Dataset items:
——
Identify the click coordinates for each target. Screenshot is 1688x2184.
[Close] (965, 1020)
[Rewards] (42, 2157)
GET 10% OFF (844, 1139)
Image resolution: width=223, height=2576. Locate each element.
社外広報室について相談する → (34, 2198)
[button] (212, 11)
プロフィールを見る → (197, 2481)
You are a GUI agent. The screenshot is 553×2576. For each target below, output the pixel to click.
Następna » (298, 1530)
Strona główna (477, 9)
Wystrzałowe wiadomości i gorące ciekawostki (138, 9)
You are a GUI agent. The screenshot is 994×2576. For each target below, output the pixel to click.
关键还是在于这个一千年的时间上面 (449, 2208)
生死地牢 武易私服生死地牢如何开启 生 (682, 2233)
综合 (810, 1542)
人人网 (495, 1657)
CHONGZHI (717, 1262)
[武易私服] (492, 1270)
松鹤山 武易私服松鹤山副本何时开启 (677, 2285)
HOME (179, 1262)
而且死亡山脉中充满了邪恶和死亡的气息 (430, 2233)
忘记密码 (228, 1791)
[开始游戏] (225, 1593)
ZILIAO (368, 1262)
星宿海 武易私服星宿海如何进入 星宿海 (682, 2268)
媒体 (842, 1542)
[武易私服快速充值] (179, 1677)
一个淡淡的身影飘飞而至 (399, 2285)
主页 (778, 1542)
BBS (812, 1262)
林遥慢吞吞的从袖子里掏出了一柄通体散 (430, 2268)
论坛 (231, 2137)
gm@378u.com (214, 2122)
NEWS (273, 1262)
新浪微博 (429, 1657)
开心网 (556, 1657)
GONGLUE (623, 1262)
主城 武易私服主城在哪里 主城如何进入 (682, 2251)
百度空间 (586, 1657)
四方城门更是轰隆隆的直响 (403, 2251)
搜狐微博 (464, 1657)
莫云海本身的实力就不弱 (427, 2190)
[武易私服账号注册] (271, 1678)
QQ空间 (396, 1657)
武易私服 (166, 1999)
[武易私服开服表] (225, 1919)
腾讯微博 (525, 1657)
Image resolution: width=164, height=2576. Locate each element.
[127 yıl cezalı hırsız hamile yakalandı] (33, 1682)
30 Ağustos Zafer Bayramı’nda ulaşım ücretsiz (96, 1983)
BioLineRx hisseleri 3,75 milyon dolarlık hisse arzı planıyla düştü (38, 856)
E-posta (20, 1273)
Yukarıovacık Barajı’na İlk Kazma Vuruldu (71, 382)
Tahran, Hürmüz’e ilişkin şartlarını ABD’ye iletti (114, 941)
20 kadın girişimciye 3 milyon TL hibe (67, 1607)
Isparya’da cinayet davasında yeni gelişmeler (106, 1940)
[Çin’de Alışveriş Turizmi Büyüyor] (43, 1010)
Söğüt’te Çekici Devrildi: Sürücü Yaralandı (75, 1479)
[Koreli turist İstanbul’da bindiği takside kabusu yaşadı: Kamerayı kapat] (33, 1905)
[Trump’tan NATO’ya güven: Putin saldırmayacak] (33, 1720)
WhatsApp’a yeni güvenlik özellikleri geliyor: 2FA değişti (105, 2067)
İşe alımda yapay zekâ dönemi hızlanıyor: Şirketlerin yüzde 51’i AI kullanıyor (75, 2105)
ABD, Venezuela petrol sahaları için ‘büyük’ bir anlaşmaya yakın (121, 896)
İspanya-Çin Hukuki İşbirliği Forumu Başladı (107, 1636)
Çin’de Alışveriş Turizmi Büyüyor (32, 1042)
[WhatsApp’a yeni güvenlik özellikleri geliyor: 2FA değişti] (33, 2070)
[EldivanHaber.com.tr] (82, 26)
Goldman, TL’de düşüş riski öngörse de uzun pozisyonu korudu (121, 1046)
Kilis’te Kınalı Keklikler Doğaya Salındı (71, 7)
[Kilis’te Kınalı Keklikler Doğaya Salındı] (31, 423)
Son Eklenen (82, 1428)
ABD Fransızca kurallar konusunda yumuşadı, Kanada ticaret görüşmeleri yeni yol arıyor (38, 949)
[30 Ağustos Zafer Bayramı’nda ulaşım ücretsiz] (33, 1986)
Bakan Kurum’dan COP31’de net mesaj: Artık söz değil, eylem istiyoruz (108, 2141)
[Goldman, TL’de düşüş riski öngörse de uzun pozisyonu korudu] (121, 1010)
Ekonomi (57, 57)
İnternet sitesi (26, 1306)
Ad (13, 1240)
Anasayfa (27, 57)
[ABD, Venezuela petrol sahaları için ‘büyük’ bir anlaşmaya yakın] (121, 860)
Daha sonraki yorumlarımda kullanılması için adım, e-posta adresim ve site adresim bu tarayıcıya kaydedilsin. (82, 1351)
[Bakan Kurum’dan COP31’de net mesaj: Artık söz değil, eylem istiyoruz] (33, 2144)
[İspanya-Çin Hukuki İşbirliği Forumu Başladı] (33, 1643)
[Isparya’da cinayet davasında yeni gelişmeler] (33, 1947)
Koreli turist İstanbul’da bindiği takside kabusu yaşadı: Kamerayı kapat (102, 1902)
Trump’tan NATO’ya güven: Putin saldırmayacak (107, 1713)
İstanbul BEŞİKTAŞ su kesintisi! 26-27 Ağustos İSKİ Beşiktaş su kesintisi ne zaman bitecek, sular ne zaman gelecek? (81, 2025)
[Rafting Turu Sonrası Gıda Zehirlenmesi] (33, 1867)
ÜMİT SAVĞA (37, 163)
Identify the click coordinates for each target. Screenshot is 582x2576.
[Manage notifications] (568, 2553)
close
——
* _PROBLEM TO WORK ON_
Without omitting any record, transcribe the data exactly.

* _EXERCISE ANSWER_
Identify the click coordinates for each target. Screenshot is 1688x2184.
[Close] (965, 1020)
[Rewards] (42, 2157)
GET 10% OFF (844, 1139)
Image resolution: width=223, height=2576. Locate each element.
社外広報室について相談する → (34, 2198)
[button] (212, 11)
プロフィールを見る → (197, 2481)
You are a GUI agent. The screenshot is 553×2576. For each target below, output the pixel to click.
Następna » (298, 1530)
Strona główna (477, 9)
Wystrzałowe wiadomości i gorące ciekawostki (138, 9)
You are a GUI agent. The screenshot is 994×2576. For each target below, output the pixel to click.
关键还是在于这个一千年的时间上面 (449, 2208)
生死地牢 武易私服生死地牢如何开启 生 (682, 2233)
综合 (810, 1542)
人人网 (495, 1657)
CHONGZHI (717, 1262)
[武易私服] (492, 1270)
松鹤山 武易私服松鹤山副本何时开启 (677, 2285)
HOME (179, 1262)
而且死亡山脉中充满了邪恶和死亡的气息 (430, 2233)
忘记密码 (228, 1791)
[开始游戏] (225, 1593)
ZILIAO (368, 1262)
星宿海 武易私服星宿海如何进入 星宿海 (682, 2268)
媒体 (842, 1542)
[武易私服快速充值] (179, 1677)
一个淡淡的身影飘飞而至 (399, 2285)
主页 (778, 1542)
BBS (812, 1262)
林遥慢吞吞的从袖子里掏出了一柄通体散 (430, 2268)
论坛 (231, 2137)
gm@378u.com (214, 2122)
NEWS (273, 1262)
新浪微博 (429, 1657)
开心网 (556, 1657)
GONGLUE (623, 1262)
主城 武易私服主城在哪里 主城如何进入 (682, 2251)
百度空间 (586, 1657)
四方城门更是轰隆隆的直响 (403, 2251)
搜狐微博 (464, 1657)
莫云海本身的实力就不弱 (427, 2190)
[武易私服账号注册] (271, 1678)
QQ空间 (396, 1657)
武易私服 (166, 1999)
[武易私服开服表] (225, 1919)
腾讯微博 (525, 1657)
Image resolution: width=164, height=2576. Locate each element.
[127 yıl cezalı hırsız hamile yakalandı] (33, 1682)
30 Ağustos Zafer Bayramı’nda ulaşım ücretsiz (96, 1983)
BioLineRx hisseleri 3,75 milyon dolarlık hisse arzı planıyla düştü (38, 856)
E-posta (20, 1273)
Yukarıovacık Barajı’na İlk Kazma Vuruldu (71, 382)
Tahran, Hürmüz’e ilişkin şartlarını ABD’ye iletti (114, 941)
20 kadın girişimciye 3 milyon TL hibe (67, 1607)
Isparya’da cinayet davasında yeni gelişmeler (106, 1940)
[Çin’de Alışveriş Turizmi Büyüyor] (43, 1010)
Söğüt’te Çekici Devrildi: Sürücü Yaralandı (75, 1479)
[Koreli turist İstanbul’da bindiği takside kabusu yaşadı: Kamerayı kapat] (33, 1905)
[Trump’tan NATO’ya güven: Putin saldırmayacak] (33, 1720)
WhatsApp’a yeni güvenlik özellikleri geliyor: 2FA değişti (105, 2067)
İşe alımda yapay zekâ dönemi hızlanıyor: Şirketlerin yüzde 51’i AI kullanıyor (75, 2105)
ABD, Venezuela petrol sahaları için ‘büyük’ bir anlaşmaya yakın (121, 896)
İspanya-Çin Hukuki İşbirliği Forumu Başladı (107, 1636)
Çin’de Alışveriş Turizmi Büyüyor (32, 1042)
[WhatsApp’a yeni güvenlik özellikleri geliyor: 2FA değişti] (33, 2070)
[EldivanHaber.com.tr] (82, 26)
Goldman, TL’de düşüş riski öngörse de uzun pozisyonu korudu (121, 1046)
Kilis’te Kınalı Keklikler Doğaya Salındı (71, 7)
[Kilis’te Kınalı Keklikler Doğaya Salındı] (31, 423)
Son Eklenen (82, 1428)
ABD Fransızca kurallar konusunda yumuşadı, Kanada ticaret görüşmeleri yeni yol arıyor (38, 949)
[30 Ağustos Zafer Bayramı’nda ulaşım ücretsiz] (33, 1986)
Bakan Kurum’dan COP31’de net mesaj: Artık söz değil, eylem istiyoruz (108, 2141)
[Goldman, TL’de düşüş riski öngörse de uzun pozisyonu korudu] (121, 1010)
Ekonomi (57, 57)
İnternet sitesi (26, 1306)
Ad (13, 1240)
Anasayfa (27, 57)
[ABD, Venezuela petrol sahaları için ‘büyük’ bir anlaşmaya yakın] (121, 860)
Daha sonraki yorumlarımda kullanılması için adım, e-posta adresim ve site adresim bu tarayıcıya kaydedilsin. (82, 1351)
[Bakan Kurum’dan COP31’de net mesaj: Artık söz değil, eylem istiyoruz] (33, 2144)
[İspanya-Çin Hukuki İşbirliği Forumu Başladı] (33, 1643)
[Isparya’da cinayet davasında yeni gelişmeler] (33, 1947)
Koreli turist İstanbul’da bindiği takside kabusu yaşadı: Kamerayı kapat (102, 1902)
Trump’tan NATO’ya güven: Putin saldırmayacak (107, 1713)
İstanbul BEŞİKTAŞ su kesintisi! 26-27 Ağustos İSKİ Beşiktaş su kesintisi ne zaman bitecek, sular ne zaman gelecek? (81, 2025)
[Rafting Turu Sonrası Gıda Zehirlenmesi] (33, 1867)
ÜMİT SAVĞA (37, 163)
Identify the click coordinates for each target. Screenshot is 582x2576.
[Manage notifications] (568, 2553)
close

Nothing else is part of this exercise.